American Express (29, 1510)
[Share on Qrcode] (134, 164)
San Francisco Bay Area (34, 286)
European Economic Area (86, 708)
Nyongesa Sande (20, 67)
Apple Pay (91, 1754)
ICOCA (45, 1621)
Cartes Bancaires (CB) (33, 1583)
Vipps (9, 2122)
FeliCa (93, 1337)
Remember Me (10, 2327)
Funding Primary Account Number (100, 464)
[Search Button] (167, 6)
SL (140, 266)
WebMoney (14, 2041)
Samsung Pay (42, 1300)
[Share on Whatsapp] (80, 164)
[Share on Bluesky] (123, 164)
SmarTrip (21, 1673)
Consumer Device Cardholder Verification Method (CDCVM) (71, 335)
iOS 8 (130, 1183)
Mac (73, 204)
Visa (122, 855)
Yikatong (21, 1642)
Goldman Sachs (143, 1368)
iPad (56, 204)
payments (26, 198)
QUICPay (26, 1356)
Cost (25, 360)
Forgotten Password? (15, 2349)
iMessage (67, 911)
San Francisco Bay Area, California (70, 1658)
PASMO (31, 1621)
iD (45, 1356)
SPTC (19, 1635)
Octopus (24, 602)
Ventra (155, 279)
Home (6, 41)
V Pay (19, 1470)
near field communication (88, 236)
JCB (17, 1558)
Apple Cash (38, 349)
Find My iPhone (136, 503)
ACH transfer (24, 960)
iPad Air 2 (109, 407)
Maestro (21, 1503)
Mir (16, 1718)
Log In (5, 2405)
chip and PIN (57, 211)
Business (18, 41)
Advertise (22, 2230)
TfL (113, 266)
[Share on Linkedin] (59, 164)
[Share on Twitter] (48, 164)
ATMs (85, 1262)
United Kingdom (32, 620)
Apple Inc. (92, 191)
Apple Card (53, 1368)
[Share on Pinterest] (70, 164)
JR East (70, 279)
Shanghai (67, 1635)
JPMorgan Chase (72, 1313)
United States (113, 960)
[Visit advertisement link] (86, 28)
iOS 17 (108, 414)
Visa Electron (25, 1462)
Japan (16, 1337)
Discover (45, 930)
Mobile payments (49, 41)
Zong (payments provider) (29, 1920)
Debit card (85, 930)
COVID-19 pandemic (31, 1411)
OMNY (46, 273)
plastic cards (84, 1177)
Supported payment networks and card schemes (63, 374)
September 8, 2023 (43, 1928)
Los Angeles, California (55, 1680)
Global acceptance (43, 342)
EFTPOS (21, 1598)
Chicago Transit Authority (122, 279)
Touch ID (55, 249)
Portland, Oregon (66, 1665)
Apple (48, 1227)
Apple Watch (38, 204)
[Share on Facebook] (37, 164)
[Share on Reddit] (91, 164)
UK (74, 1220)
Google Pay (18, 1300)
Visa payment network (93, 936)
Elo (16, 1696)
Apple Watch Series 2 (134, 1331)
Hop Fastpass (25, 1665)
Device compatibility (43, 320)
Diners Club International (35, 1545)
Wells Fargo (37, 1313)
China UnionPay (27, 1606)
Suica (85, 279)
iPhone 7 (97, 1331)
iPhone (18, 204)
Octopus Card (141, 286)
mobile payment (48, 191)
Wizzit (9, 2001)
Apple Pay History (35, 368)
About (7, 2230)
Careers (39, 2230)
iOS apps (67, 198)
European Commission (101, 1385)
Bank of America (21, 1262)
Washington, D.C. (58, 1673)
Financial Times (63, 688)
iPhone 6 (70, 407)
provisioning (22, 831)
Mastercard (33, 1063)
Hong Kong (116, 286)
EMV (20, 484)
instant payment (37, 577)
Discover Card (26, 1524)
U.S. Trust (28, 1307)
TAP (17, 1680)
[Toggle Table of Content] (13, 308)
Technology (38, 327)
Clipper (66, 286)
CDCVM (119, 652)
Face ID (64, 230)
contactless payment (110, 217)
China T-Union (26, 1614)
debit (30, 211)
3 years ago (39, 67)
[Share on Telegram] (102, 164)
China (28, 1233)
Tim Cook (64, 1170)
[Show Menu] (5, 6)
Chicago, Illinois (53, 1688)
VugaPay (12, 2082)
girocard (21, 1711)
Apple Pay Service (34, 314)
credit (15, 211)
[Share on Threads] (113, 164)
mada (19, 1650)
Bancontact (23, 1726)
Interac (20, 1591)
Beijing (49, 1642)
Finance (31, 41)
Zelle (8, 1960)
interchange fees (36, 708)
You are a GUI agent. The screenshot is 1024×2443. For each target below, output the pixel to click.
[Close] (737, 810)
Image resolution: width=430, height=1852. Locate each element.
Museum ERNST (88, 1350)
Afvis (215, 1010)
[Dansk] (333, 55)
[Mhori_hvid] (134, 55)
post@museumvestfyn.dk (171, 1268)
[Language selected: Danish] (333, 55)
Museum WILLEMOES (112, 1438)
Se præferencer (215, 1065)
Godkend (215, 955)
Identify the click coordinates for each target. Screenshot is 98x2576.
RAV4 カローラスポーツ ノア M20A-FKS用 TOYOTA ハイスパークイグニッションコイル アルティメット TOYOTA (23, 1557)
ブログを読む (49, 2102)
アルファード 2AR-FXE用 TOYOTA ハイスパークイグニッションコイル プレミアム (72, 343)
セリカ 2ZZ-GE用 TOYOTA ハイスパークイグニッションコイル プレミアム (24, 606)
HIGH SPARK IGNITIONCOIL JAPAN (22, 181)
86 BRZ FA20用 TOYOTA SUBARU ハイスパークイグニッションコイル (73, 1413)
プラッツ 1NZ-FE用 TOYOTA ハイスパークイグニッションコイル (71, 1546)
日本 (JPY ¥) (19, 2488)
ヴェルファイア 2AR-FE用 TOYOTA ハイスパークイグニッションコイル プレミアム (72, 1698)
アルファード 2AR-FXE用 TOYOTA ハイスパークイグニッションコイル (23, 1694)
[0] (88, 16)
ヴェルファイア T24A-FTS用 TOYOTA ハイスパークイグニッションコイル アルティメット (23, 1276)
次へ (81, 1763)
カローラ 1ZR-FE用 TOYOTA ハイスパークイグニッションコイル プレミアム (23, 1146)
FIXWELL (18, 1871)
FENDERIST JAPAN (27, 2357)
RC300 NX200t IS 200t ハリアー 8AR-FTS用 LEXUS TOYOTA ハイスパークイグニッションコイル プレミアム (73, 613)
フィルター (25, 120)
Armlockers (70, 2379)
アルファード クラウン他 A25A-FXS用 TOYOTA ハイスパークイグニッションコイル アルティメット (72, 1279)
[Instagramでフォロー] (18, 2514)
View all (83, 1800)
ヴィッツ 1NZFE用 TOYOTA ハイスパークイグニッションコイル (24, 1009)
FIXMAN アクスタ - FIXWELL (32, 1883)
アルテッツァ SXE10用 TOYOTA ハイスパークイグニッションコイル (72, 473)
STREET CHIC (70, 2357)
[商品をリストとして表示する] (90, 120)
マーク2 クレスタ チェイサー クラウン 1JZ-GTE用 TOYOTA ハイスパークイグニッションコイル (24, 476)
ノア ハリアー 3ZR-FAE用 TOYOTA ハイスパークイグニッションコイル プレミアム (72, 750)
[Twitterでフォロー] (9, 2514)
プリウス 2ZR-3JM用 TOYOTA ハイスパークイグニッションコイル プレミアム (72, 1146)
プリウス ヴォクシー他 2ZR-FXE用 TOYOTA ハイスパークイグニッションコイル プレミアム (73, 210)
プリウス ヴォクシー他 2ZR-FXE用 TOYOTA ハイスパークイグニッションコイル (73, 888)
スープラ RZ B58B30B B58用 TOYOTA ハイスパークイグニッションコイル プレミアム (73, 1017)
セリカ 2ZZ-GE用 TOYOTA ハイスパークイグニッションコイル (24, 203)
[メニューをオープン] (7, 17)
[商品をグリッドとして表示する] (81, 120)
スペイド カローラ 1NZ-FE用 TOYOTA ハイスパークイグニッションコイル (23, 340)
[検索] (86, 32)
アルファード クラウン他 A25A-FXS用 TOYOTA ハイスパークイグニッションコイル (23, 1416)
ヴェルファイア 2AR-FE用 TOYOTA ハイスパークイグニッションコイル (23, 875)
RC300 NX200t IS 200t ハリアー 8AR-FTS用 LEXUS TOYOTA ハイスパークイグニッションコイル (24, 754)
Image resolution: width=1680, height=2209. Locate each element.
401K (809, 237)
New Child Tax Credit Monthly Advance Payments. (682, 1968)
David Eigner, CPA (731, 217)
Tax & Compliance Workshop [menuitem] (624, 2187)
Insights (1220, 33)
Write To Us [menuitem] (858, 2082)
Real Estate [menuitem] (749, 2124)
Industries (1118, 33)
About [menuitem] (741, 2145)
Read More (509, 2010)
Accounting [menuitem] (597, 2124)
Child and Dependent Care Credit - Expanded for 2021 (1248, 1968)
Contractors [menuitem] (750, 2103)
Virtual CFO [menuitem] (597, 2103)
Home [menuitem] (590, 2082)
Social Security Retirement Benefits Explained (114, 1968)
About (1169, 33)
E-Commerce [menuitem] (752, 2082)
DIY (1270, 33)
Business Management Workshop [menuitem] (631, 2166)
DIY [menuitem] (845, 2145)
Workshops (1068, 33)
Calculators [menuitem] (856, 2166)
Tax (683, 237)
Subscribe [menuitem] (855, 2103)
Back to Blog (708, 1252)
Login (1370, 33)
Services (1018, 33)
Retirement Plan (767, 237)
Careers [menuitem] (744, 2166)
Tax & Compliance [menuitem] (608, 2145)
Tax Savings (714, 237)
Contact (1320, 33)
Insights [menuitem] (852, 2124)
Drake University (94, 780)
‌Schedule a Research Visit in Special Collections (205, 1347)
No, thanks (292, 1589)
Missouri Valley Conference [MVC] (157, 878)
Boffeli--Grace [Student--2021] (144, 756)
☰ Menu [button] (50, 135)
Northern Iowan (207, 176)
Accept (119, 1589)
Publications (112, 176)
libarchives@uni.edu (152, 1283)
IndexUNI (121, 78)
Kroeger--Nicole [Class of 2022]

• • • • •

■ **WORK REQUIRED**
Where a line in the listing above contains "FXE用", copy that line.

■ **COMPLETED TASK**
アルファード 2AR-FXE用 TOYOTA ハイスパークイグニッションコイル プレミアム (72, 343)
アルファード 2AR-FXE用 TOYOTA ハイスパークイグニッションコイル (23, 1694)
プリウス ヴォクシー他 2ZR-FXE用 TOYOTA ハイスパークイグニッションコイル プレミアム (73, 210)
プリウス ヴォクシー他 2ZR-FXE用 TOYOTA ハイスパークイグニッションコイル (73, 888)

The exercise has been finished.